#### Description of the task
Convert the material into a two-column CSV with the headers request and answer, one row per request-and-answer pair. Begin at the line that has "Open the Comments panel in left sidebar", stop after the line that has "[1221, 1057]", put every field in quotation marks, and replace line breaks with spaces.

#### Provided entries
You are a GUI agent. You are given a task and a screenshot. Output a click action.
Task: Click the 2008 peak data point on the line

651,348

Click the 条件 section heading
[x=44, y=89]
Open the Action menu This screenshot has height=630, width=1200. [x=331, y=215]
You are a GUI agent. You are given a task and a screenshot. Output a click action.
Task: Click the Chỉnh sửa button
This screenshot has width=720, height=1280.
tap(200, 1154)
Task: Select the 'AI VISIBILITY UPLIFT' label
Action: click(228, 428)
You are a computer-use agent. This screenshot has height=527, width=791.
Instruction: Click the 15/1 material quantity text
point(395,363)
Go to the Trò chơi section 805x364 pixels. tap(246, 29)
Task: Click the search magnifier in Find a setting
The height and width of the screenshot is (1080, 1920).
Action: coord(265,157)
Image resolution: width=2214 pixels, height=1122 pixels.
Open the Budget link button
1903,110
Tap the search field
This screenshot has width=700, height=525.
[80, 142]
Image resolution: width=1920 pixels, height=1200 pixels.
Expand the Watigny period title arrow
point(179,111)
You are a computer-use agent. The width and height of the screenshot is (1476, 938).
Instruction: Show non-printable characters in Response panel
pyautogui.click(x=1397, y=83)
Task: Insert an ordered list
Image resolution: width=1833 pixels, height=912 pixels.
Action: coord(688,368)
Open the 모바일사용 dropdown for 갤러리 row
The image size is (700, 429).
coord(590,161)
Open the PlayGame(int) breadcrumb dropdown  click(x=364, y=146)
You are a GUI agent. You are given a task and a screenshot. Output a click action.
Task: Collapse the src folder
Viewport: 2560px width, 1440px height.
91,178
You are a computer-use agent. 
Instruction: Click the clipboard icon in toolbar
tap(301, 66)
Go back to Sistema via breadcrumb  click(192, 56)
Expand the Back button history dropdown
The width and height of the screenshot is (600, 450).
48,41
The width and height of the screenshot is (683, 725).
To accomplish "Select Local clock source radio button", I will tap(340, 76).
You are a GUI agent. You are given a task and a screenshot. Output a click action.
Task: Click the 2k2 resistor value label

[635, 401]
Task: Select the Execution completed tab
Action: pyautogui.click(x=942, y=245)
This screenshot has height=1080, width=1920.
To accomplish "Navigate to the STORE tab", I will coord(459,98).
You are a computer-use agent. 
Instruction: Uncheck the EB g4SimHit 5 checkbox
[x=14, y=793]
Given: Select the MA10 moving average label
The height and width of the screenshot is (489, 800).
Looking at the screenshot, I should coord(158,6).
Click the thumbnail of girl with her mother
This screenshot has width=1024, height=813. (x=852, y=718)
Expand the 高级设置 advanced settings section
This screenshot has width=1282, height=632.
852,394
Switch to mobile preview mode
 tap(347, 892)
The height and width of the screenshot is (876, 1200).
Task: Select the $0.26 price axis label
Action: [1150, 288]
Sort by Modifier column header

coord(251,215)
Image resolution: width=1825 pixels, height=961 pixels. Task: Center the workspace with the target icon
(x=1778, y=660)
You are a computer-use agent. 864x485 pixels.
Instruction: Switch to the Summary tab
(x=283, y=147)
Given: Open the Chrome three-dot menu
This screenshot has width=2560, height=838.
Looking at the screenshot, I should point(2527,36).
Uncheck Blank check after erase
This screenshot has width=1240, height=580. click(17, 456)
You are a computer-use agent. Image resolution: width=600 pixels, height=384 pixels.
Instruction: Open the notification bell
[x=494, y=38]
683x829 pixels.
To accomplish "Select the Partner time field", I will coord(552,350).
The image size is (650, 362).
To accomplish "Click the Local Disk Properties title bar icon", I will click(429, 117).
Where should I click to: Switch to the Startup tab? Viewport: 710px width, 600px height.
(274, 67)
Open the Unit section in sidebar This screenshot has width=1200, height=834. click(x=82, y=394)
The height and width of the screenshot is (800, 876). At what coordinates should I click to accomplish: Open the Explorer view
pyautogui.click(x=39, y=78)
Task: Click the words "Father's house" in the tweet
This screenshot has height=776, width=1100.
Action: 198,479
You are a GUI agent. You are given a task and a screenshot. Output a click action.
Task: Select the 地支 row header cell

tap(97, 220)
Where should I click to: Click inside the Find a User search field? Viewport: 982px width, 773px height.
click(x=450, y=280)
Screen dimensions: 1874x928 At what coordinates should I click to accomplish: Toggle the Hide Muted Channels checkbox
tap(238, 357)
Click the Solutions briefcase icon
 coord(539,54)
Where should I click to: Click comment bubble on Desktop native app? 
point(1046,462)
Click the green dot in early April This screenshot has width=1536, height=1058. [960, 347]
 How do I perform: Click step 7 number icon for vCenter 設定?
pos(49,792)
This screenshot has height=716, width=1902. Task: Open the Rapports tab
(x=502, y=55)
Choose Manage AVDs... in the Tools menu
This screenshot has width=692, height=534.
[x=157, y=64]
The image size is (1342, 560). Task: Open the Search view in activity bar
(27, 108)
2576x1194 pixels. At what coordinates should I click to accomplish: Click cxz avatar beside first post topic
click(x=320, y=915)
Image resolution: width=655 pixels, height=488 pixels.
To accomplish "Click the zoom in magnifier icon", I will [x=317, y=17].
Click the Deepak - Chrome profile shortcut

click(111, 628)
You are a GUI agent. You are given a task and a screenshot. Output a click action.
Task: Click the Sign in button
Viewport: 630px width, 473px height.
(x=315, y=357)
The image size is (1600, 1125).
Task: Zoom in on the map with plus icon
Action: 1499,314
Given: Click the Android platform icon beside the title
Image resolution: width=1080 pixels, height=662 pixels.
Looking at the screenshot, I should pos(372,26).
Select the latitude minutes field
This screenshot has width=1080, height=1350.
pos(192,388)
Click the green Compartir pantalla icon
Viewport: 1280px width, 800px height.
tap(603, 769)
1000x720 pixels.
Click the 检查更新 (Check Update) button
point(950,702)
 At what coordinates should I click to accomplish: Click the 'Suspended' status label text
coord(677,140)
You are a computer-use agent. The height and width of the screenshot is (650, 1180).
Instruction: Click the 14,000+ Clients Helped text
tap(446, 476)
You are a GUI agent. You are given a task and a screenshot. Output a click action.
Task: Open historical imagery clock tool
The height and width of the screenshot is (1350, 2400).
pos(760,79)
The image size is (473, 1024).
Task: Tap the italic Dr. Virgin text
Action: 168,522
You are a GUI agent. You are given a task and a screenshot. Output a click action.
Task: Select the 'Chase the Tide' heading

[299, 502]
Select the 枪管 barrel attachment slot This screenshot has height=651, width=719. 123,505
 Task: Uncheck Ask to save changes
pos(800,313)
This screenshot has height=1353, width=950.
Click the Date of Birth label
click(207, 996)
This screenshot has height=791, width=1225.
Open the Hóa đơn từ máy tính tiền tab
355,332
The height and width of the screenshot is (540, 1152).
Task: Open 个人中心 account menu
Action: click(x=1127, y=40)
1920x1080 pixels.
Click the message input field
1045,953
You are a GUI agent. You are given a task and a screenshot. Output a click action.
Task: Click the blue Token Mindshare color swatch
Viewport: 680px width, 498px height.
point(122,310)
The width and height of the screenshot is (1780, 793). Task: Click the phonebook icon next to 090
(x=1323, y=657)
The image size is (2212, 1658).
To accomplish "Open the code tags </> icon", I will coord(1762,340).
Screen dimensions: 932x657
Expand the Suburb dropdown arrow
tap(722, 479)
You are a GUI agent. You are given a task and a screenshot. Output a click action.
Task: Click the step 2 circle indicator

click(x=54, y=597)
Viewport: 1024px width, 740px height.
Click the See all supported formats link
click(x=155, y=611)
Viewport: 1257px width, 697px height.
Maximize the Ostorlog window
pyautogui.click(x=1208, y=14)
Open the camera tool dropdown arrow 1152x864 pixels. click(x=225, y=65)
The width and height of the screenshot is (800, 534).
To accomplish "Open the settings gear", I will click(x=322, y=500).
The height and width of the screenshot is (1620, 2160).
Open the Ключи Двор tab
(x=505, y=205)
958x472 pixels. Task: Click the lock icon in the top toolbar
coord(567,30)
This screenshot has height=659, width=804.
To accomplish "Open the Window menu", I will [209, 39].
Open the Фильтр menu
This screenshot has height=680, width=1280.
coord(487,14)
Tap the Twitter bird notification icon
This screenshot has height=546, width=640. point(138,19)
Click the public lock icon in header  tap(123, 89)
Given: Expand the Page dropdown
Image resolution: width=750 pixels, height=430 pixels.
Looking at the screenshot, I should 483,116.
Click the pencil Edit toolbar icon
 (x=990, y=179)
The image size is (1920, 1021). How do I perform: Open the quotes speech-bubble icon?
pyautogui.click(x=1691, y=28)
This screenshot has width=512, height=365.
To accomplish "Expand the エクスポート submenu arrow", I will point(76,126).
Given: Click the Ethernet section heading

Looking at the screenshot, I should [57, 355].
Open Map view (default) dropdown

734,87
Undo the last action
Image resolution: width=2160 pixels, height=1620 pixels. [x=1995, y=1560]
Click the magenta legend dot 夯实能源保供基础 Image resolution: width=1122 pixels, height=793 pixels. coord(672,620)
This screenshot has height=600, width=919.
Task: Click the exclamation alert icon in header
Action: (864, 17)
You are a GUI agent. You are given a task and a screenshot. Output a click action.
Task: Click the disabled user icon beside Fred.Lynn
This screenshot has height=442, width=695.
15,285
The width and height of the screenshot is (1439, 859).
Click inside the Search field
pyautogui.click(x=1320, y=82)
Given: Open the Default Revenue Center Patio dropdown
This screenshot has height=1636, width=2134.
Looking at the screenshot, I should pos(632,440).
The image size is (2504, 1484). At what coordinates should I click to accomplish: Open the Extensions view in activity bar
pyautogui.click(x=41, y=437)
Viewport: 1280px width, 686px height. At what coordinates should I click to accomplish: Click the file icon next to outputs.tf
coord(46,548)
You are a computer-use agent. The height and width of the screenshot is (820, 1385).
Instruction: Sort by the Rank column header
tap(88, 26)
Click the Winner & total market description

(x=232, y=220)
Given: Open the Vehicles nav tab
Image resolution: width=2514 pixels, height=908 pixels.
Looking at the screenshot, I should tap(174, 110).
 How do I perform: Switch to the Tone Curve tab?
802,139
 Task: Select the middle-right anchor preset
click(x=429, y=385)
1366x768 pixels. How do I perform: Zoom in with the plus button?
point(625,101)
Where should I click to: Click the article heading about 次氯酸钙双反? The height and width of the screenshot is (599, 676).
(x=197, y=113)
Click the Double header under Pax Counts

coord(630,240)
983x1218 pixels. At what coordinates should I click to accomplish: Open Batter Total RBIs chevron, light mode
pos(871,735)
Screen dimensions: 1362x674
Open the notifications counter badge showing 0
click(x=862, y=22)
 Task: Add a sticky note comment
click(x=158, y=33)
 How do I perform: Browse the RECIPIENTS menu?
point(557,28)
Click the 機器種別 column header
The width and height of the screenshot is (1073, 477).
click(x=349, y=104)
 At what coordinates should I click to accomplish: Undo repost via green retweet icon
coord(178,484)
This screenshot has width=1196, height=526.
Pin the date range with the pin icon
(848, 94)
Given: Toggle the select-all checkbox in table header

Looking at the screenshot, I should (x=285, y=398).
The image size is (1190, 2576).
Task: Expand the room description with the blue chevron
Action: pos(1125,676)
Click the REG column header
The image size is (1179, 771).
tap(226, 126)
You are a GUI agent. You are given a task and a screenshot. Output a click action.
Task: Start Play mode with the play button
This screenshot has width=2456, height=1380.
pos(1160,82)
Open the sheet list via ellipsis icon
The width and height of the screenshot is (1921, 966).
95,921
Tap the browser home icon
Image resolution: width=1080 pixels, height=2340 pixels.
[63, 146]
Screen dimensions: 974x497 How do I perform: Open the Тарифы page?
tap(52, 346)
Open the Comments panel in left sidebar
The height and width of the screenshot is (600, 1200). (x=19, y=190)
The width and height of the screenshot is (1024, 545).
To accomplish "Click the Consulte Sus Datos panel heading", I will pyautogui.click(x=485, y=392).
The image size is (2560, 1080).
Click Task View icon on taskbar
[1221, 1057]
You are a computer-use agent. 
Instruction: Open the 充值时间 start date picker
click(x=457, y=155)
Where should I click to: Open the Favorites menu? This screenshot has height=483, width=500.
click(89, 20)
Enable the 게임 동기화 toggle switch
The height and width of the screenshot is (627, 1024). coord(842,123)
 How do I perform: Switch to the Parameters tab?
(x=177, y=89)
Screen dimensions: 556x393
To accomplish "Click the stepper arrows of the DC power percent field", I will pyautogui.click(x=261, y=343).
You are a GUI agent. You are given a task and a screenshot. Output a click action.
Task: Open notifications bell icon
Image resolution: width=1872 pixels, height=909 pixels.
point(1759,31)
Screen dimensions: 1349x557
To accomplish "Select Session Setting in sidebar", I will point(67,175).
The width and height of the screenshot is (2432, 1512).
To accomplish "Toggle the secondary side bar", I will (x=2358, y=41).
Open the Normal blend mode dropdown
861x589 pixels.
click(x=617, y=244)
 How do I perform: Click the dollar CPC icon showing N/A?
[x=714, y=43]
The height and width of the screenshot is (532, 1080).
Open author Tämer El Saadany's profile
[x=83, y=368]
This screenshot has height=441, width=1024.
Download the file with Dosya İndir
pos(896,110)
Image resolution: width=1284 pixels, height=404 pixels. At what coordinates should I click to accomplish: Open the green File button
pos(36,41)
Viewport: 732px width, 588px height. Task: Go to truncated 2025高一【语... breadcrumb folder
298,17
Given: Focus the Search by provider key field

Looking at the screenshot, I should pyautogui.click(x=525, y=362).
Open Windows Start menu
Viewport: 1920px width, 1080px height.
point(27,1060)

#### Expected answer
request,answer
"Open the Comments panel in left sidebar","The height and width of the screenshot is (600, 1200). (x=19, y=190)"
"The width and height of the screenshot is (1024, 545). To accomplish ""Click the Consulte Sus Datos panel heading"",","I will pyautogui.click(x=485, y=392)."
"The image size is (2560, 1080). Click Task View icon on taskbar","[1221, 1057]"